Corriere del Mezzogiorno (Puglia)
Pomodoro, la Puglia contrattacca
I produttori di Capitanata sul piede di guerra: «Presenteremo noi la richiesta»
I produttori di pomodoro di Foggia sul piede di guerra. Alla proposta degli industriali campani della trasformazione - che hanno chiesto l’Igp per il Pelato di Napoli - hanno risposto rispolverando una vecchia richiesta di una dozzina di anni fa. Sarà la Capitanata a presentare richiesta di Igp: per il Pomodoro Lungo di Capitanata.
«È un gesto di tracotanza al quale sappiamo come rispondere. Presenteremo noi la richiesta per ottenere il riconoscimento del marchio Igp». Giuseppe De Filippo, 46 anni, 40 ettari di terreno coltivato a pomodoro, è il presidente della Coldiretti foggiana. Reagisce con veemenza alla proposta del comitato promotore campano che ha presentato al ministero dell’Agricoltura la proposta di assegnare il marchio Igp al “Pomodoro pelato di Napoli”. Come De Filippo la pensa anche Giuseppe Grasso presidente dell’Apo di Capitanata (associazione di 400 imprese agricole; 2,5 milioni di quintali di “oro rosso” in un anno) il quale parla di «atto ingiustificato e inspiegabile» sul piano produttivo.

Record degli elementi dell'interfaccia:
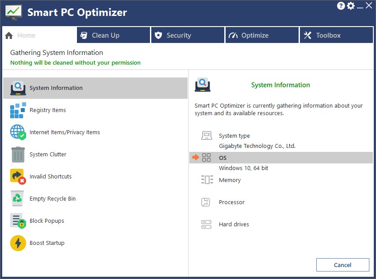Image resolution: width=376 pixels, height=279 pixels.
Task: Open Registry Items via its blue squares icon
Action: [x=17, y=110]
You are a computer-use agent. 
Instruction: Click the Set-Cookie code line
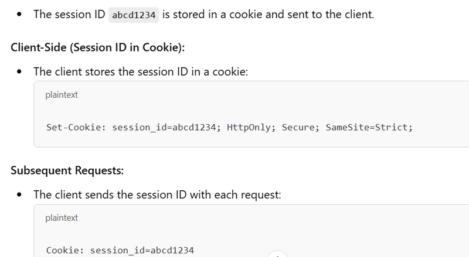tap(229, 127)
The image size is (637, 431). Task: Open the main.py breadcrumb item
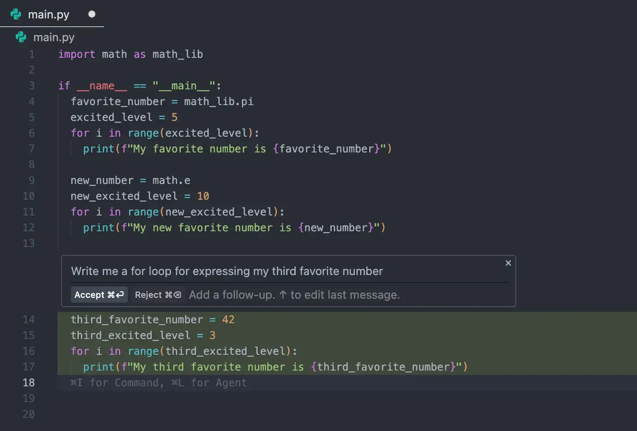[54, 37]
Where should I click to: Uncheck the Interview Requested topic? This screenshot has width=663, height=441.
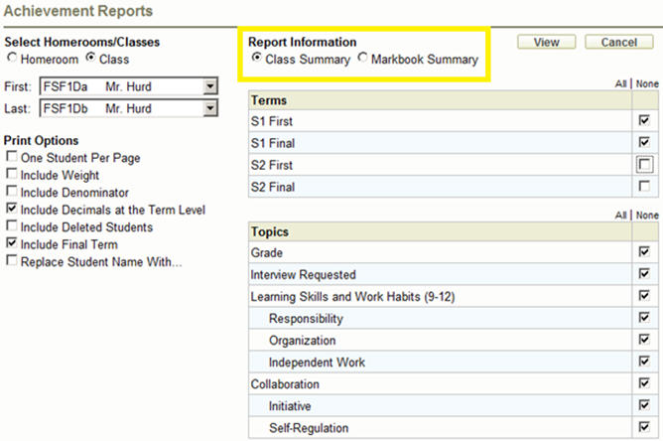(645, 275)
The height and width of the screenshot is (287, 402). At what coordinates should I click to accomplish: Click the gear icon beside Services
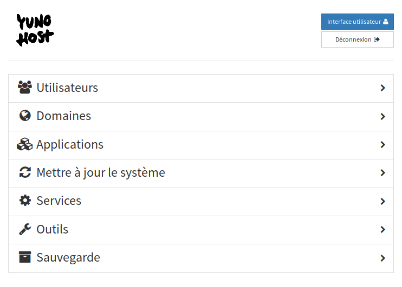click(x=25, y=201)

---

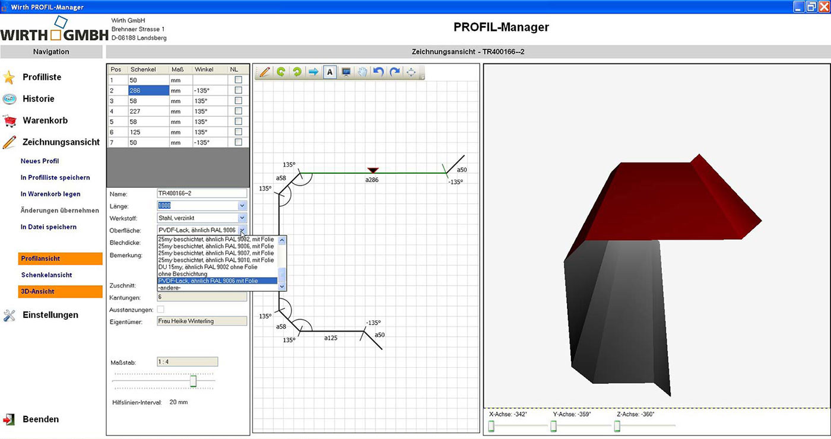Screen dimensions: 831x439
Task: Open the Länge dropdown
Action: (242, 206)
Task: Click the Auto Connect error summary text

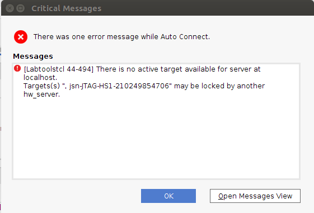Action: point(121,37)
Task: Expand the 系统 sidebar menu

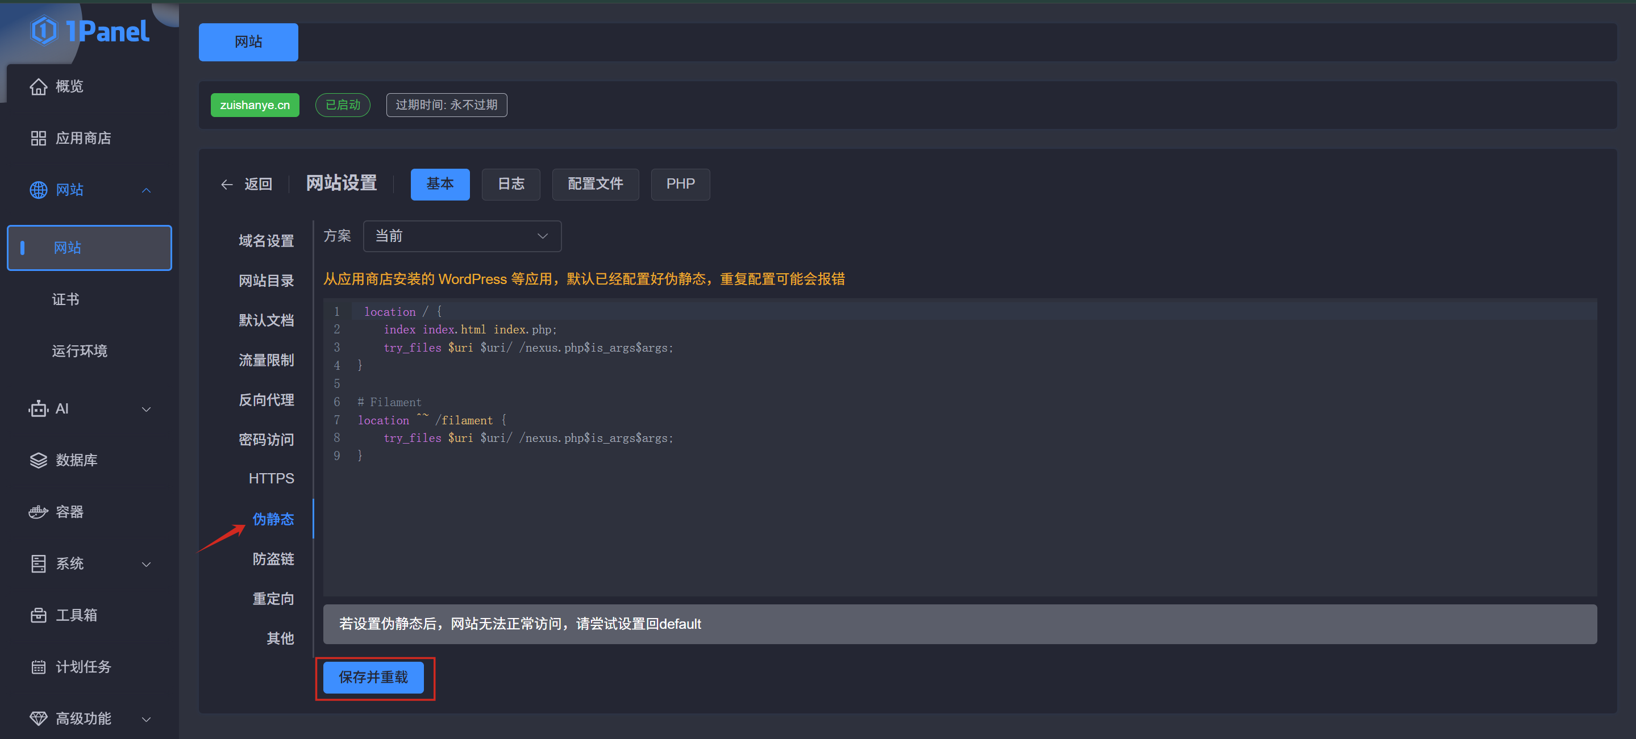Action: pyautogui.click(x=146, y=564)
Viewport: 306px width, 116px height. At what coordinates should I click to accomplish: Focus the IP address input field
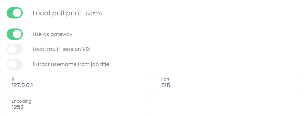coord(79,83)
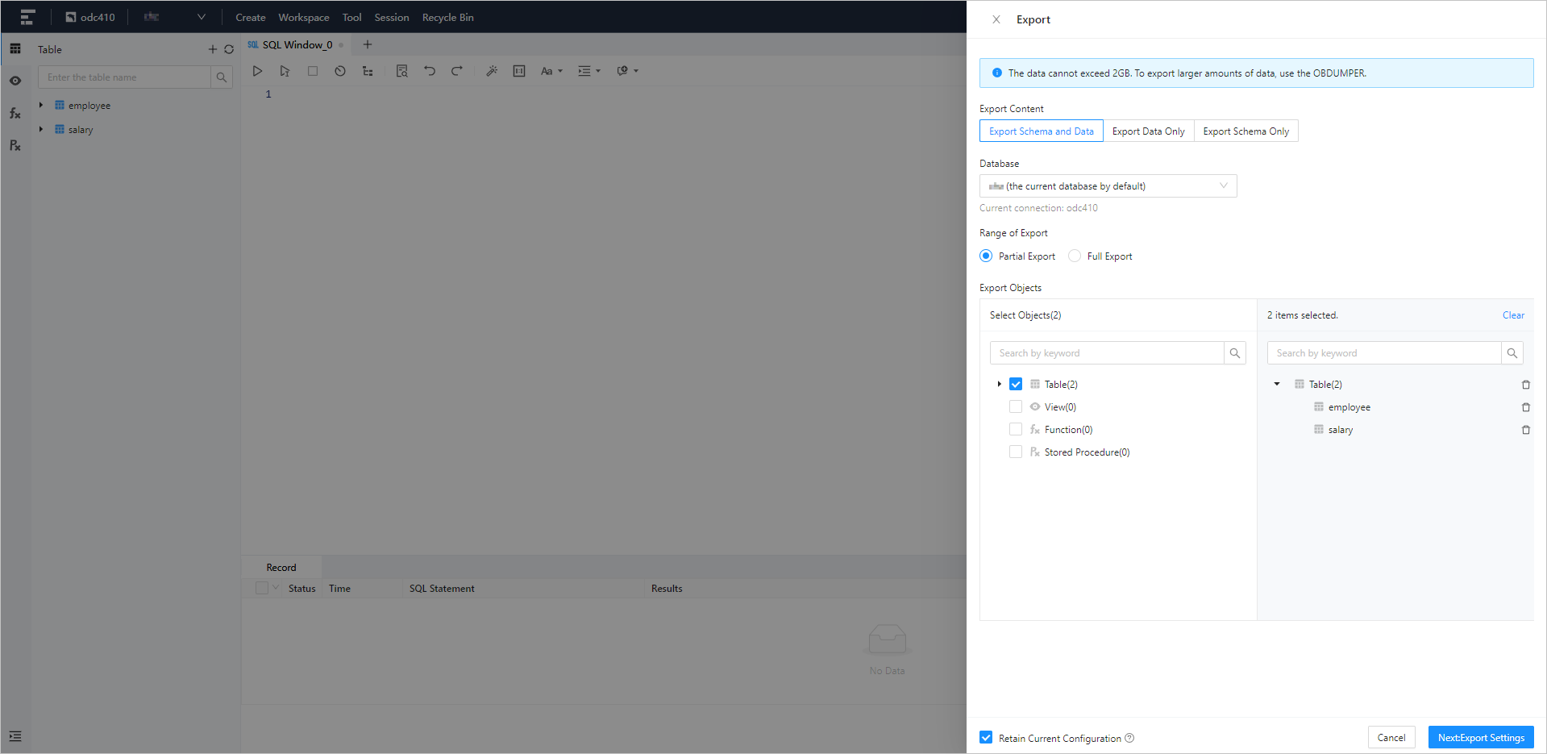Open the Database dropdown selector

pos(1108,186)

==

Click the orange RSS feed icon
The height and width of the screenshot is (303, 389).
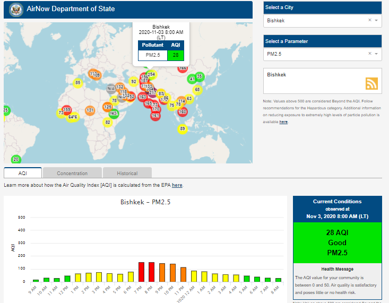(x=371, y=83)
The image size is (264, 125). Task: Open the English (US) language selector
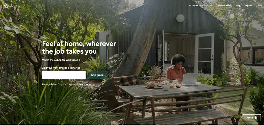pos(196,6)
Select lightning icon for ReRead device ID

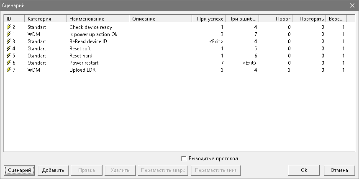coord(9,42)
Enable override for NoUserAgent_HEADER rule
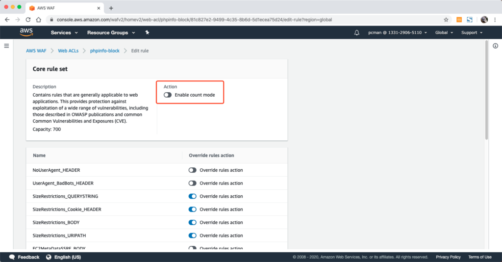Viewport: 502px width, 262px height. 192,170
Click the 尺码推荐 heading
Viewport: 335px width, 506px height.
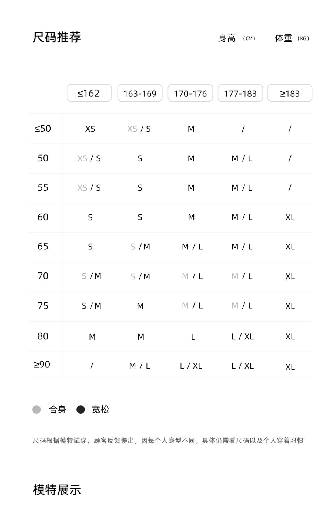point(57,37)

Consegna: Indica se le affermazioni (a), (b) e (c) concordano con l'articolo sul pomodoro di Capitanata, rispondendo sì o no e citando alla lettera le parole decisive. (a) Giuseppe De Filippo coltiva a pomodoro 40 ettari di terreno. (b) La richiesta di Igp annunciata dai produttori foggiani è un'iniziativa del tutto nuova. (c) Giuseppe Grasso è il presidente della Coldiretti foggiana.

Risposta:
(a) Sì: «40 ettari di terreno coltivato a pomodoro».
(b) No: «rispolverando una vecchia richiesta di una dozzina di anni fa».
(c) No: «Giuseppe Grasso presidente dell’Apo di Capitanata».